DES MOINES, Iowa, March 26, 2007

Clinton Promises Universal Health Care

Says She "Learned A Lot" During Failed Health Care Effort Of Husband's Presidency

  • Sen. Hillary Clinton said she hasn't laid out a specific plan for health care reform yet because she wants to hear from voters what kind of plan they would favor.

    Sen. Hillary Clinton said she hasn't laid out a specific plan for health care reform yet because she wants to hear from voters what kind of plan they would favor.  (AP Photo/Susan Walsh)

(AP)  Democratic presidential hopeful Hillary Rodham Clinton vowed Monday to create a universal health care system if elected, saying she "learned a lot" during the failed health care effort of her husband's presidency.

"We're going to have universal health care when I'm president — there's no doubt about that. We're going to get it done," the New York senator and front-runner for the 2008 nomination said.

Clinton focused on health care issues during an appearance on ABC's "Good Morning America" broadcast from the state where precinct caucuses will launch the presidential nominating season.

Asked how she could improve on her failed effort to reform health care during her husband's presidency, Clinton said pressure for change has built in the last decade and that would make tackling the issue easier.

"I believe the American people are going to make this an issue," said Clinton. "I believe we're in a better position today to do that than we were in '93 and '94. ... It's one of the reasons I'm running for president."

After the televised meeting, Clinton headed to a Des Moines elementary school to receive the endorsement of former Gov.
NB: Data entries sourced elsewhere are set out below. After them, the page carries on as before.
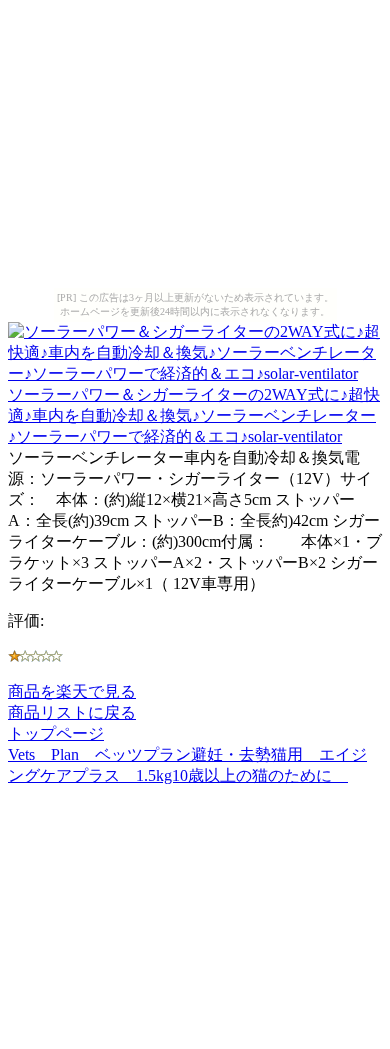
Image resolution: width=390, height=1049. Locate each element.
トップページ (56, 733)
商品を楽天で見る (72, 691)
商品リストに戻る (72, 712)
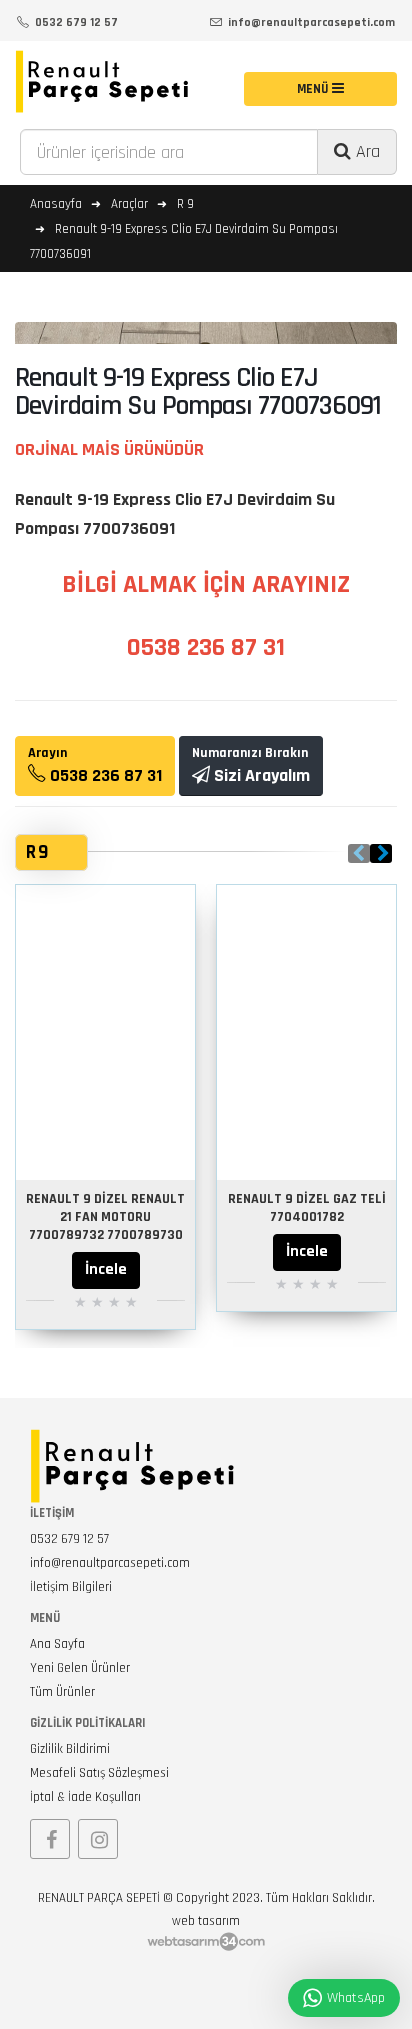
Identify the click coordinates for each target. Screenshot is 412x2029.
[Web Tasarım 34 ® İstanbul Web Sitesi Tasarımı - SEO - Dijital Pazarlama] (205, 1943)
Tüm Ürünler (62, 1692)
Tom Vilsack and his wife, Christie.

"Hillary Clinton has been tried and tested like no other candidate for president," Tom Vilsack said.

His wife added, "To me, this is not just an endorsement but a commitment."

Clinton said her relationship with the Vilsacks dates to her work in the 1970s with Christie Vilsack's late brother, lawyer Tom Bell.

"We will be crisscrossing Iowa and crisscrossing America," Clinton said.

In her earlier appearance, Clinton argued that health coverage has deteriorated over the last decade, and that's increased public pressure to act.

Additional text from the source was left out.